Data: 23/11/2025 à 28/11/2025
Local: Vitória - ES
ISSN: 2318-0358
Mais informações: https://eventos.abrhidro.org.br/xxvisbrh
CONSTRUÇÃO PARTICIPATIVA DO ENQUADRAMENTO DE CORPOS HÍDRICOS: EXPERIÊNCIA DE SENSIBILIZAÇÃO COMUNITÁRIA NA DEFINIÇÃO DO RIO QUE QUEREMOS NO CBH ALTO RIO CUIABÁ
Código
XXVI-SBRH1107
Autores
JHONATAN BARBOSA DA SILVA, Renato Gatto de Morais, Marinés Alejandra González Colina, Áurea Soares de Campos, Lurdemilla Sara dos Santos Borges e Silva, Beatriz dos Santos Sacramento, José Alvaro da Silva, HILDELANO DELANUSSE THEODORO, Ciliane Carla Serra de Almeida, Eliana Beatriz Nunes Rondon Lima
Tema
A - Planejamento e Gestão de Recursos Hídricos e Segurança Hídrica
Resumo
A construção participativa do enquadramento de corpos hídricos representa um avanço na governança das águas, ao articular dimensões técnicas e sociais na definição de metas de qualidade. Este estudo apresenta a experiência desenvolvida na bacia do Alto Rio Cuiabá (UPG-P4), no Estado de Mato Grosso, a partir de uma metodologia inovadora que integrou o monitoramento sistemático da qualidade da água com processos participativos de escuta ativa.

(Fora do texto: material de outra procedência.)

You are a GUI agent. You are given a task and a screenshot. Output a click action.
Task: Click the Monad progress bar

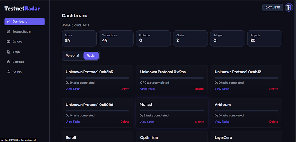point(172,111)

A iniciativa foi conduzida pelo Núcleo Interdisciplinar de Estudos em Saneamento Ambiental (NIESA), em parceria com o Ministério Público do Estado de Mato Grosso (MPMT) e o Comitê da Bacia Hidrográfica do Alto Rio Cuiabá (CBH Alto Rio Cuiabá). A abordagem baseou-se em análises de 29 pontos de monitoramento, em conjunto com seminários realizados em três municípios estratégicos da área de estudo. A rede hidrográfica foi segmentada em 291 trechos, analisados e classificados segundo a Resolução CONAMA nº 357/2005. O monitoramento indicou predominância da Classe 2 nos corpos hídricos, com trechos críticos nas Classes 3 e 4, sobretudo em áreas urbanas. A comparação entre os cenários atual e desejado evidenciou um descompasso entre a qualidade vigente e as aspirações sociais, que apontam para a melhoria da qualidade da água e a eliminação de trechos classificados como Classe 4. Assim, foi construída a proposta do ?Rio que Queremos?, incorporando as percepções territoriais e os usos pretendidos da água manifestados pelos usuários locais. Os resultados evidenciam o potencial da metodologia participativa para legitimar o enquadramento como instrumento de governança adaptativa, educação, inclusão e gestão compartilhada.